Computer science researchers are combing the internet looking for unsolicited reviews — the reviews people write on Twitter and Facebook without being asked to write them by the restaurant, service provider, product, or store.
The project, “Customer Feedback Analytics from Unsolicited Resources,” is funded by a three-year $270,000 NSERC Alliance-Mitacs Accelerate grant in partnership with Press’nXPress, a software company specializing in customer feedback management systems.
“Through this project we aim to enhance customer satisfaction by automatically understanding the dynamics of the social feedback and how that reflects on specific customer's needs and preferences,” says Hossein Fani, computer science professor and lead investigator on the project.
“Secondly we aim to increase customer retention, enhance business opportunities, and identify emergent community trends.”
Farinam Hemmati Zadeh, a master’s student on the project, says she is excited by it potential to improve customer care.
“I have a lot of passion for this project from the technical side, because this is my work experience, but also because I know how it can help the businesses and help the customers to be happy, so in the future it will get back to me and I’ll get better services and products,” says Hemmati Zadeh.

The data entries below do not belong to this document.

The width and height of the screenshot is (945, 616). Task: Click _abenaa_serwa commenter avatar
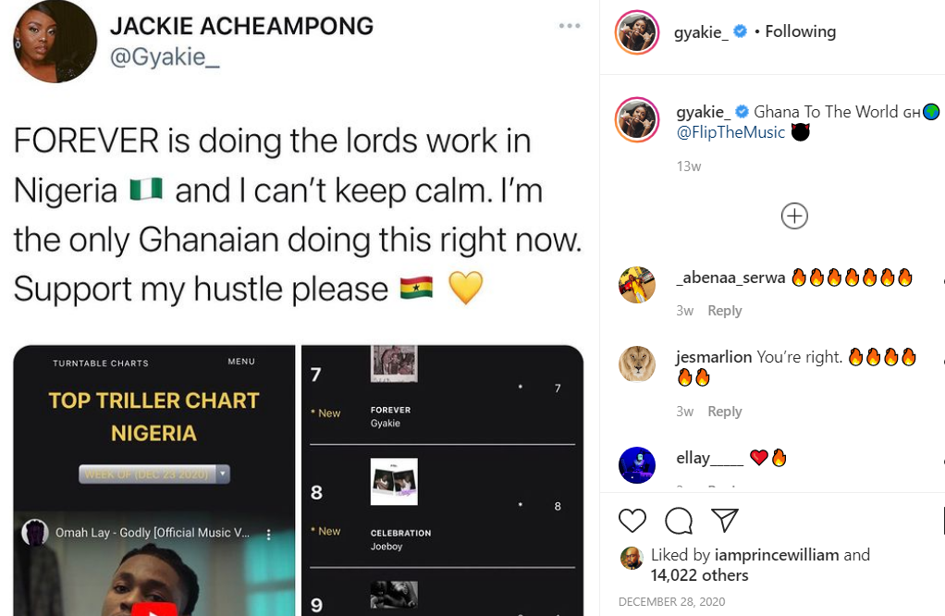click(x=637, y=285)
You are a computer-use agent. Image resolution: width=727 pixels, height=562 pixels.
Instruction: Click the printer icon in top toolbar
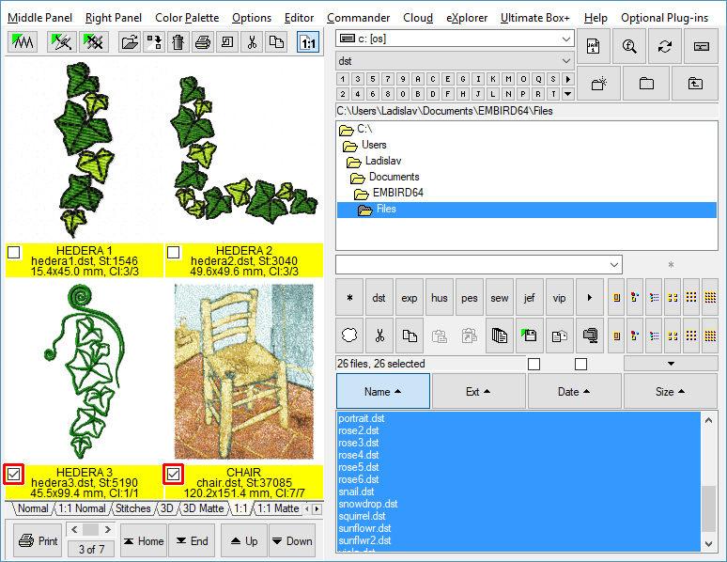tap(203, 42)
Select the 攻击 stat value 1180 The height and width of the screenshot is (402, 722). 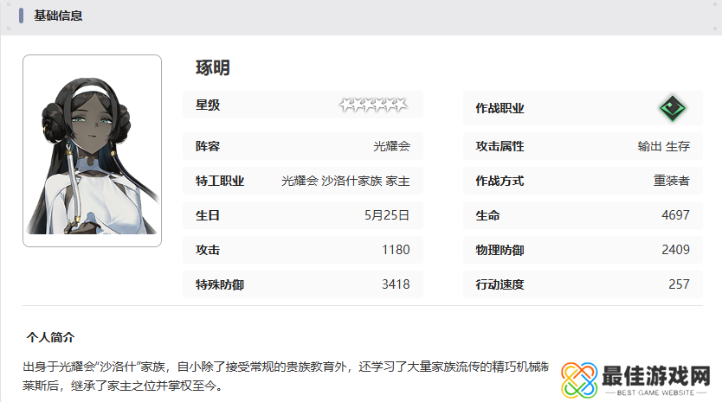[x=396, y=249]
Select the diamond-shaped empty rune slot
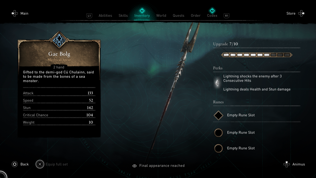 (218, 116)
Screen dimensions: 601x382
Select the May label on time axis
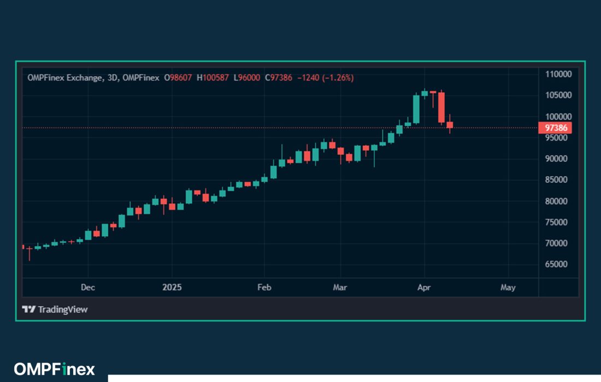point(508,288)
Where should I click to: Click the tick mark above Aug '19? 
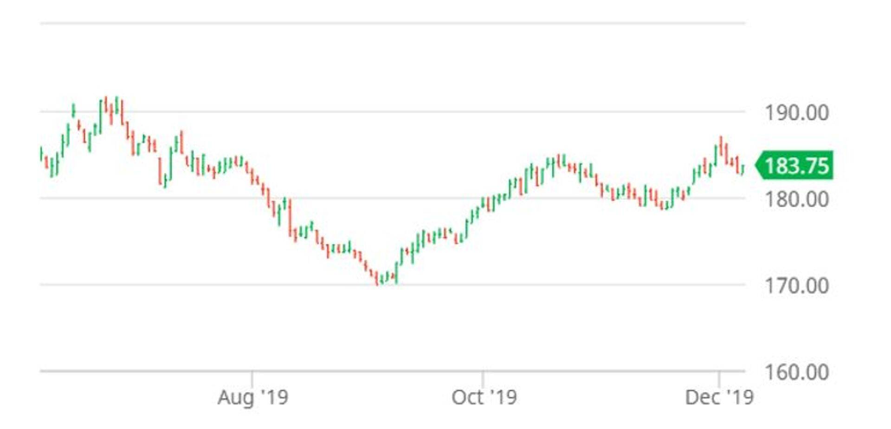(x=252, y=379)
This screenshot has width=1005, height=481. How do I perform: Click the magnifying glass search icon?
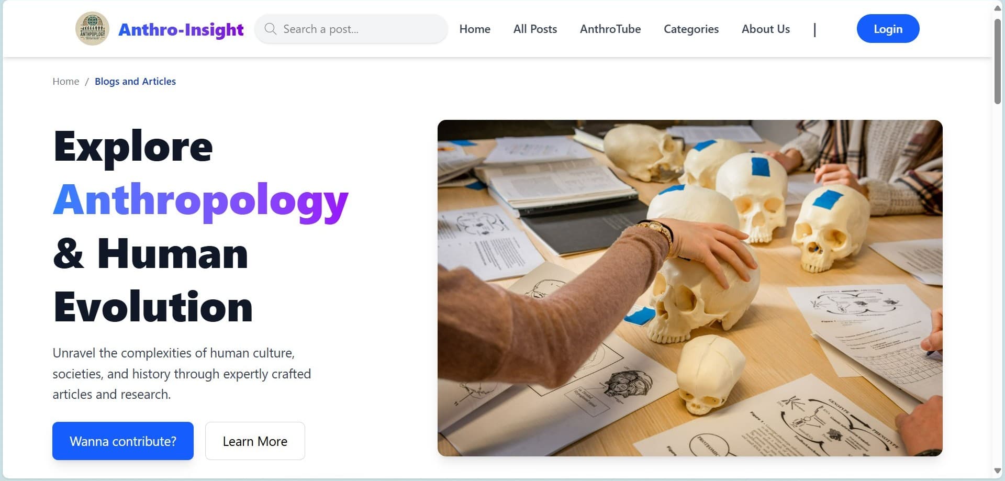click(270, 29)
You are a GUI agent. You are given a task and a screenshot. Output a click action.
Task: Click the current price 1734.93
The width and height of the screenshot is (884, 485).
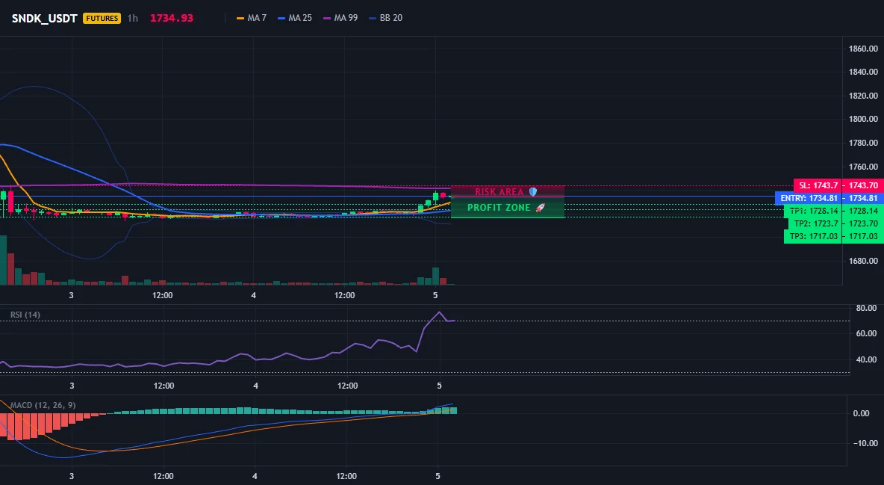click(172, 18)
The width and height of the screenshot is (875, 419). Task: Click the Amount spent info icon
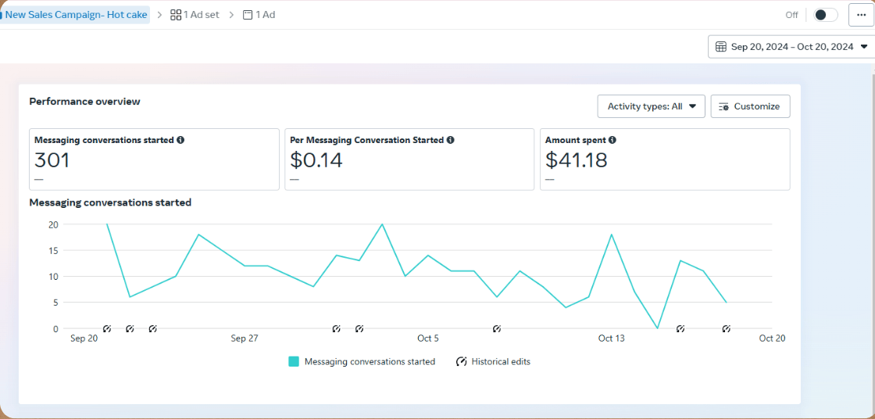pos(613,141)
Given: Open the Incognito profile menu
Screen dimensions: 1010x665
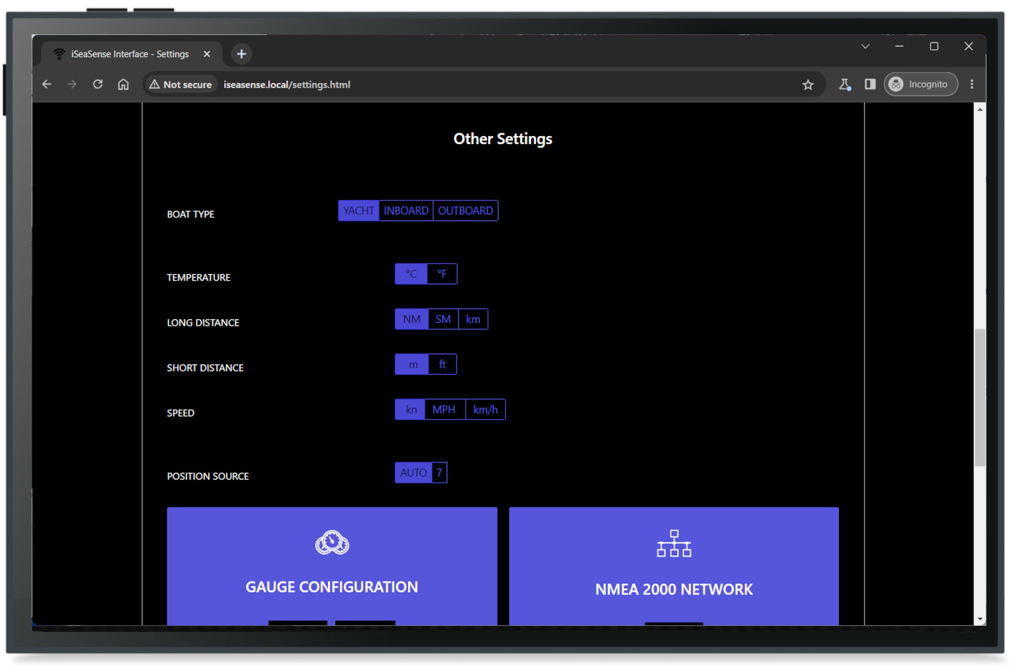Looking at the screenshot, I should click(x=920, y=85).

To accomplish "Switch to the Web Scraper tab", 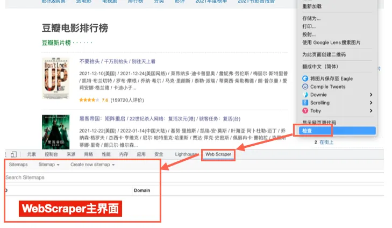I will coord(218,154).
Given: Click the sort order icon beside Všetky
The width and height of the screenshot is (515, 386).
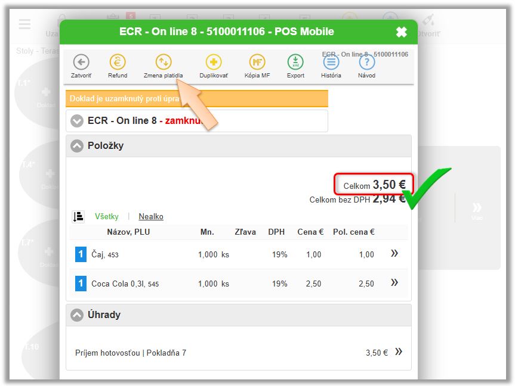Looking at the screenshot, I should [x=78, y=217].
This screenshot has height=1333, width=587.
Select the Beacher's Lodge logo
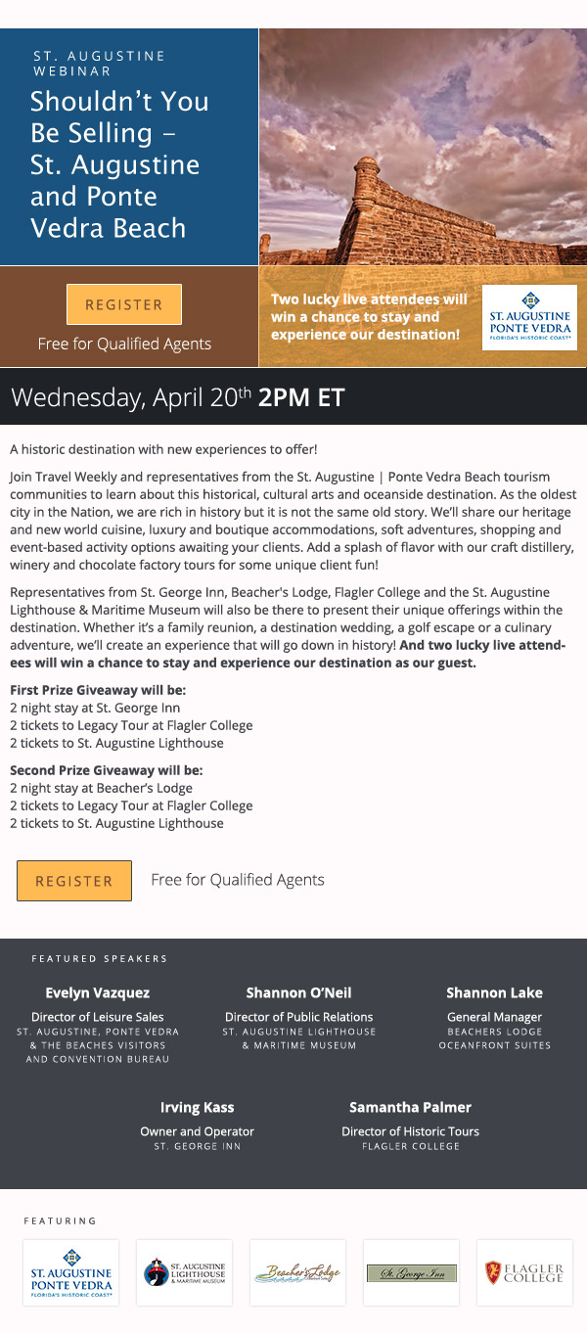[298, 1272]
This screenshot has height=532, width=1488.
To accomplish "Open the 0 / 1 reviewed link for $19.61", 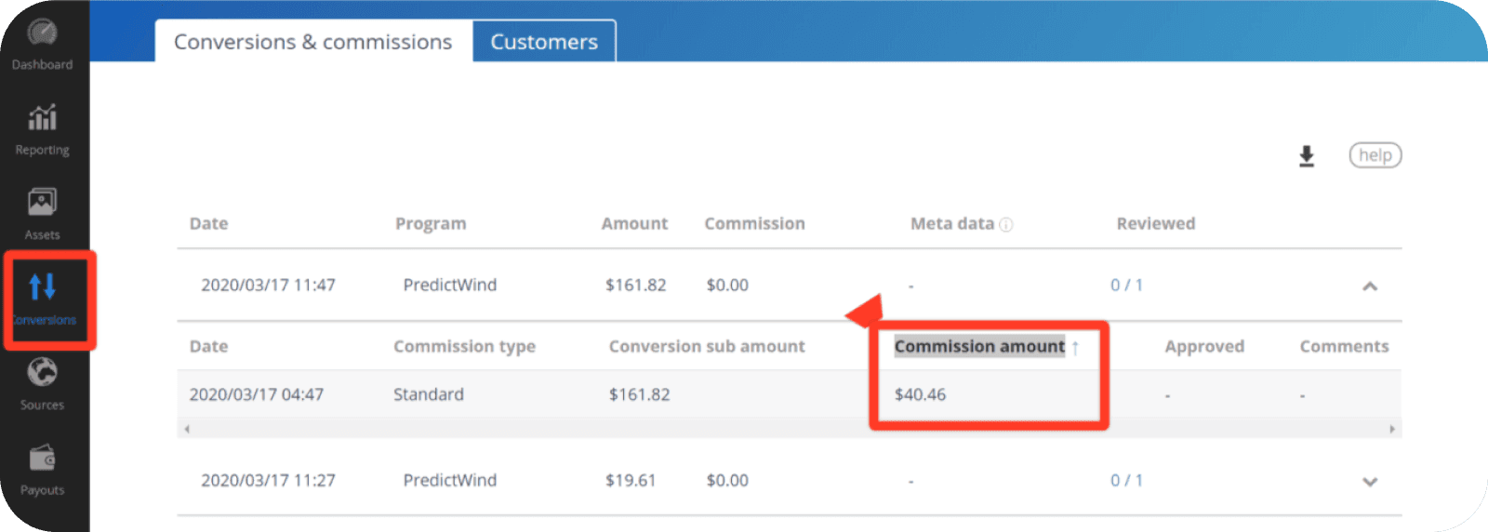I will click(1126, 481).
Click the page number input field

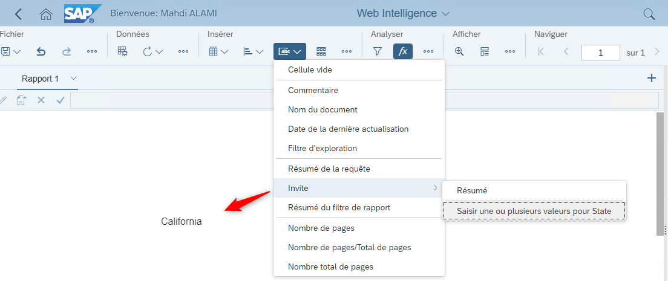tap(601, 53)
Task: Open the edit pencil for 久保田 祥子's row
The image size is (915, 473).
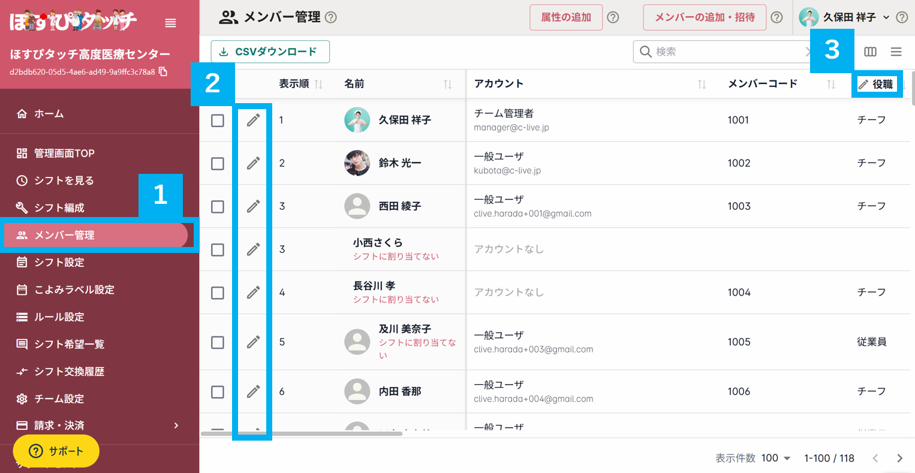Action: [253, 120]
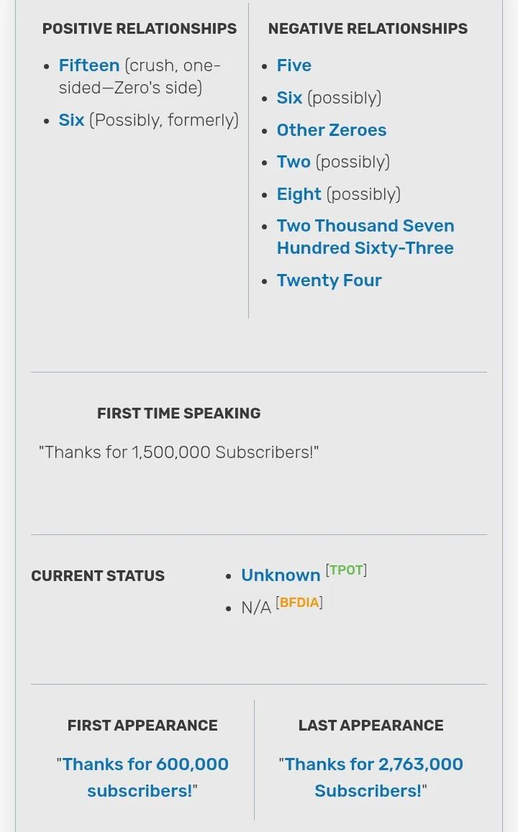Open "Thanks for 2,763,000 Subscribers!" episode link

click(371, 777)
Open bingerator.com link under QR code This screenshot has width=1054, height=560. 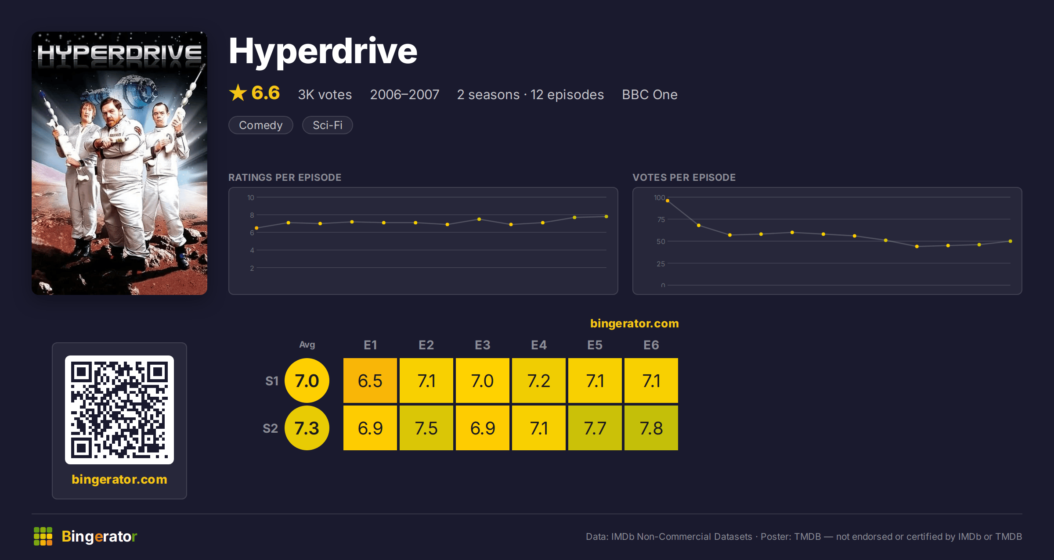click(119, 479)
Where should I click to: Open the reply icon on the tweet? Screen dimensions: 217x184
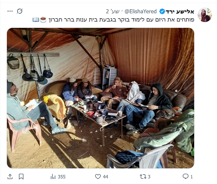185,176
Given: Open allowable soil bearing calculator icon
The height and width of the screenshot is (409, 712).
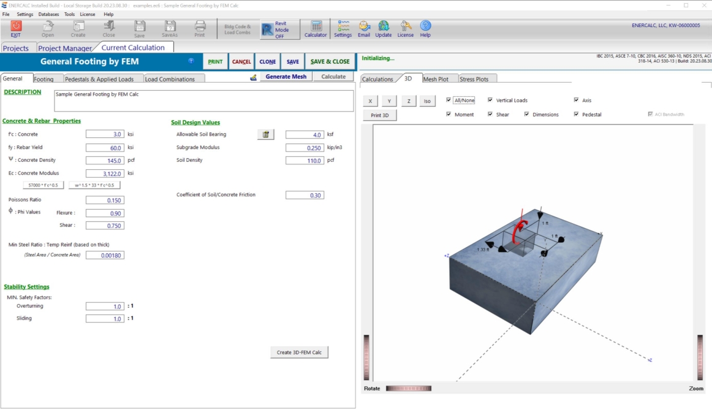Looking at the screenshot, I should [265, 134].
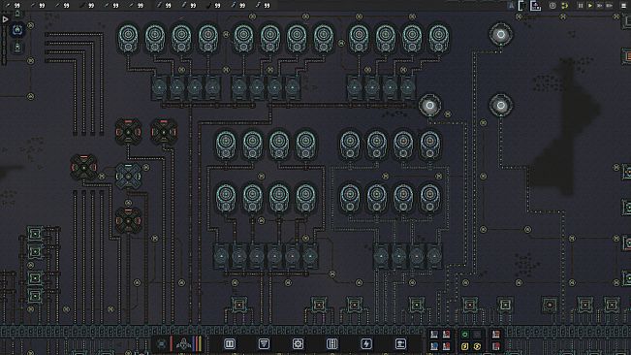Image resolution: width=631 pixels, height=355 pixels.
Task: Pause the game simulation
Action: pos(581,6)
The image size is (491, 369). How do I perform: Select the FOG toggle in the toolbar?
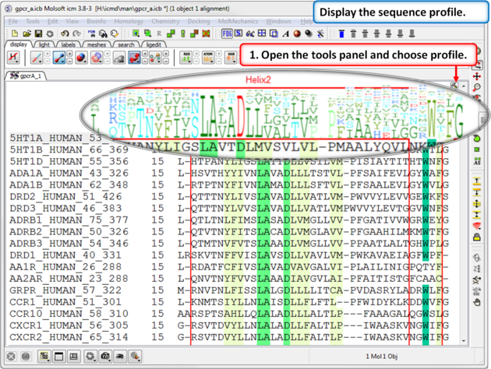coord(228,33)
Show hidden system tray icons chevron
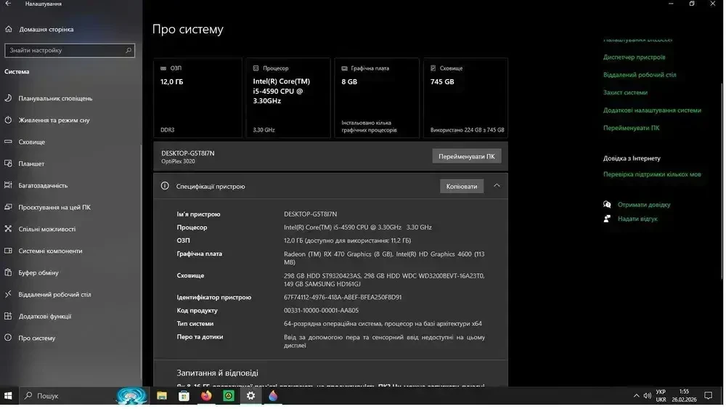This screenshot has width=726, height=409. [636, 396]
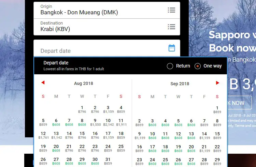
Task: Select the One way radio button
Action: (197, 66)
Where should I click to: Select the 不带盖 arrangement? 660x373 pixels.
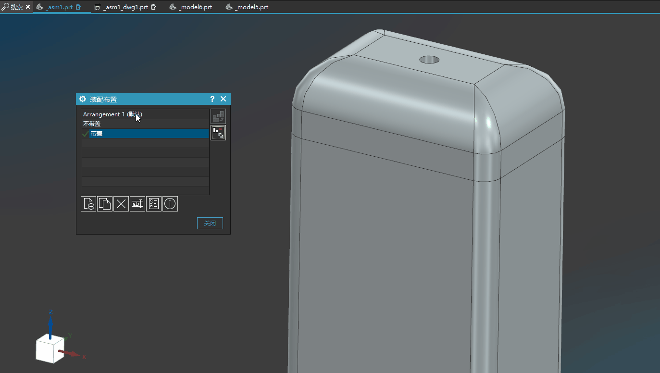92,124
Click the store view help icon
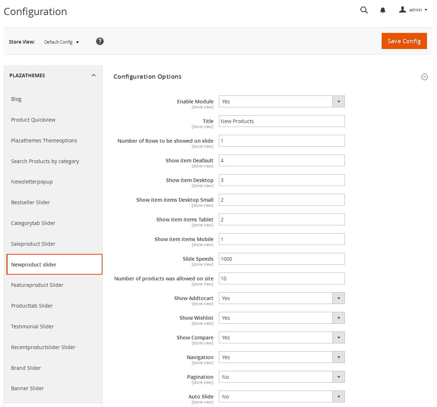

Dr. Fani says Press’nXPress is the world’s first and only Canadian company that will connect social channels with physical touchpoints.
Doctoral student Soroush Ziaeinejad says the industry partnership is an important aspect of the research.
“This in part is called information retrieval systems, which is extracting information from existing information on the web that people may not understand by just seeing that information; I like doing this,” he says.
Existing Customer Feedback Management (CFM) systems rely on solicited feedback, such as client satisfaction surveys, Fani says, failing to take into account online social platforms where the customers are not constrained and can leave unsolicited feedback publicly.
His team seeks to be among the first to leverage these unsolicited public feedback outlets using social network analysis and natural language processing techniques.
“The foremost outcome will be the next-generation social-aware CFM that will be adopted by the growing social feedback, and therefore, enhance Canada’s position as one of the world leaders in CFM solutions,” he says.